Si è svolta ieri mattina, al Passo del Lagadello, la cerimonia di scopertura della nuova segnaletica della Via Vandelli, importante intervento volto a valorizzare uno dei più significativi itinerari storici e naturalistici dell’Appennino tra Modena e la Garfagnana.
La scelta del Passo del Lagadello non è stata casuale: il luogo rappresenta infatti un simbolico punto di incontro tra i territori di Lucca e Modena, da sempre collegati dalla storica strada progettata nel XVIII secolo dall’ingegnere Domenico Vandelli.
A raccontare la nascita del progetto è stato Bernardo Bernardi, che ha ricordato come l’idea sia maturata circa due anni fa durante un evento a Castiglione di Garfagnana.
«Ci eravamo accorti che la Garfagnana come la vedevamo noi non era la stessa Garfagnana che vedevano i viandanti di passaggio», ha spiegato Bernardi. Da questa riflessione è nata la volontà di migliorare l’accoglienza e l’esperienza di chi percorre la Via Vandelli. Il progetto è stato sviluppato insieme al FAI e a Giulio Ferrari dell’Associazione Via Vandelli, coinvolgendo anche il Rotary Club Antiche Valli del Serchio e i Rotary Club del territorio modenese e apuano.

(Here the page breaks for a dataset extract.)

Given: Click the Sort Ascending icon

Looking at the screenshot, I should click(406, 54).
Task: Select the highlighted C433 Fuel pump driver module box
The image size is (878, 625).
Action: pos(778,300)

La nuova segnaletica, già installata lungo tutto il tratto garfagnino della Via Vandelli, interessa sette comuni: Castiglione di Garfagnana, Pieve Fosciana, Castelnuovo di Garfagnana, Camporgiano, San Romano in Garfagnana, Careggine e Vagli di Sotto. Un contributo determinante è arrivato dall’Unione Comuni Garfagnana, che si è occupata della redazione dei contenuti informativi presenti sui pannelli in sinergia con il Parco Regionale delle Alpi Apuane.

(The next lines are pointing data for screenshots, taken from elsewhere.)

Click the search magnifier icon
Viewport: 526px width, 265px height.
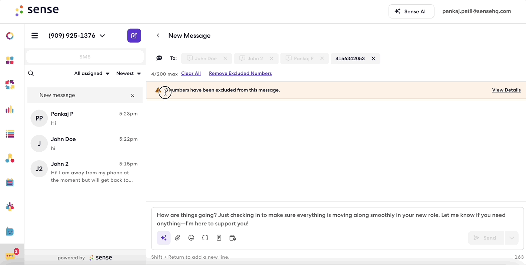pos(31,73)
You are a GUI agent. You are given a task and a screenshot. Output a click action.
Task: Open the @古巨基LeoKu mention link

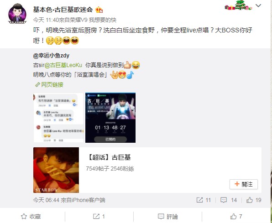pyautogui.click(x=63, y=65)
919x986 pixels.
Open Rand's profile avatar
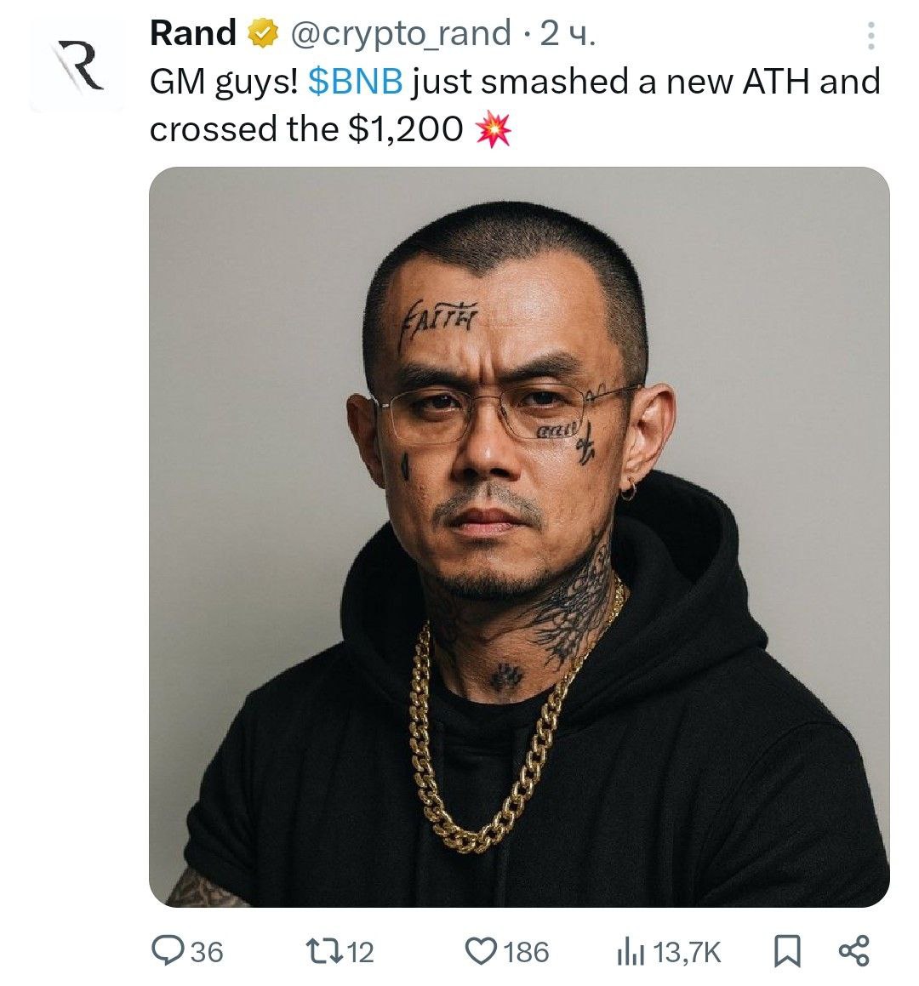point(77,67)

Alla cerimonia hanno preso parte numerose autorità e rappresentanti delle associazioni coinvolte nel progetto. Tra gli intervenuti il consigliere regionale Mario Puppa, la presidente dell’Unione Comuni Garfagnana Raffaella Mariani, il sindaco del comune di Careggine Lucia Rossi, la consigliere comunale di Castiglione di Garfagnana Pamela Rossi, Giulio Ferrari dell’Associazione Via Vandelli, Vittorio Cavani del FAI di Modena e i presidenti dei Rotary Club di Sassuolo, Vicopisano, Parma e Massa Carrara.
Al termine della scopertura, i partecipanti hanno proseguito lungo il sentiero che conduce al Rifugio Burigone. Per consentire la partecipazione anche alle persone con difficoltà motorie è stato predisposto un servizio navetta.

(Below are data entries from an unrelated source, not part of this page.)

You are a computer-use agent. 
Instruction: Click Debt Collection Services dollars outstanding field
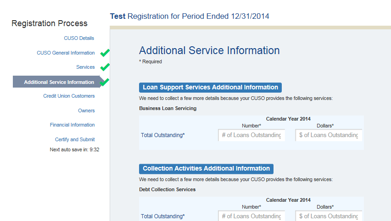coord(329,216)
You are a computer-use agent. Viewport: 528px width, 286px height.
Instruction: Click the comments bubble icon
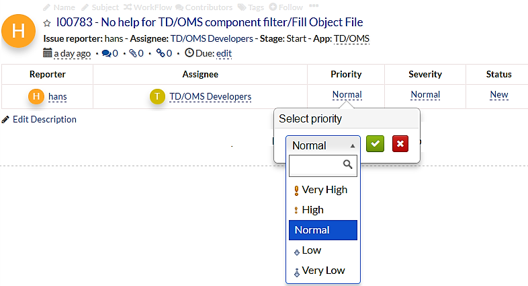(105, 53)
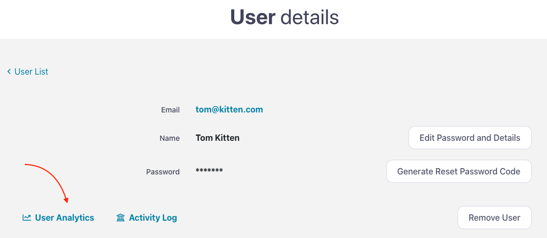Click the bank building icon for Activity Log

[121, 218]
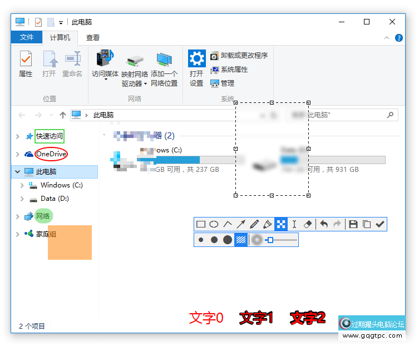
Task: Save the screenshot with the floppy disk icon
Action: pyautogui.click(x=353, y=224)
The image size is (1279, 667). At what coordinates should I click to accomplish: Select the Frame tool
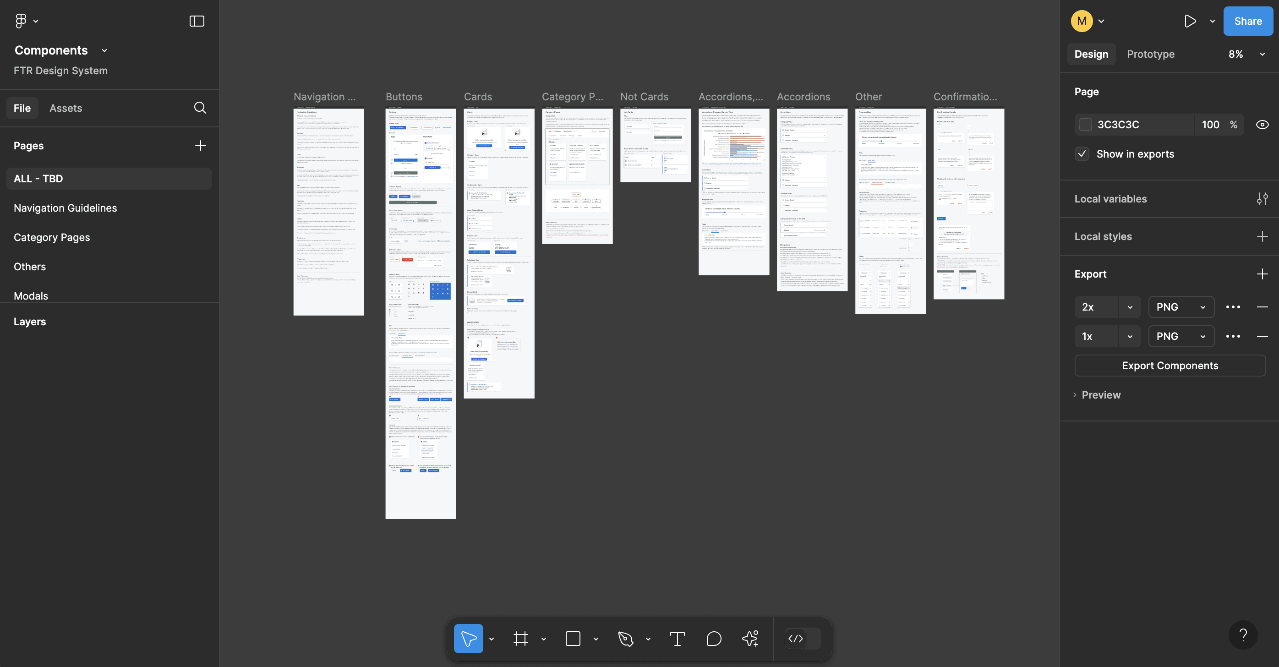(x=520, y=639)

L’iniziativa si è conclusa al rifugio, dove è stata allestita una ricca e apprezzata esposizione di prodotti tipici della Garfagnana, offrendo ai presenti un’occasione per conoscere e degustare alcune delle eccellenze del territorio.
La nuova segnaletica rappresenta un ulteriore passo nel percorso di valorizzazione della Via Vandelli, sempre più punto di riferimento per escursionisti, camminatori e appassionati di storia che scelgono di attraversare la Garfagnana seguendo uno dei più affascinanti tracciati storici dell’Italia centrale.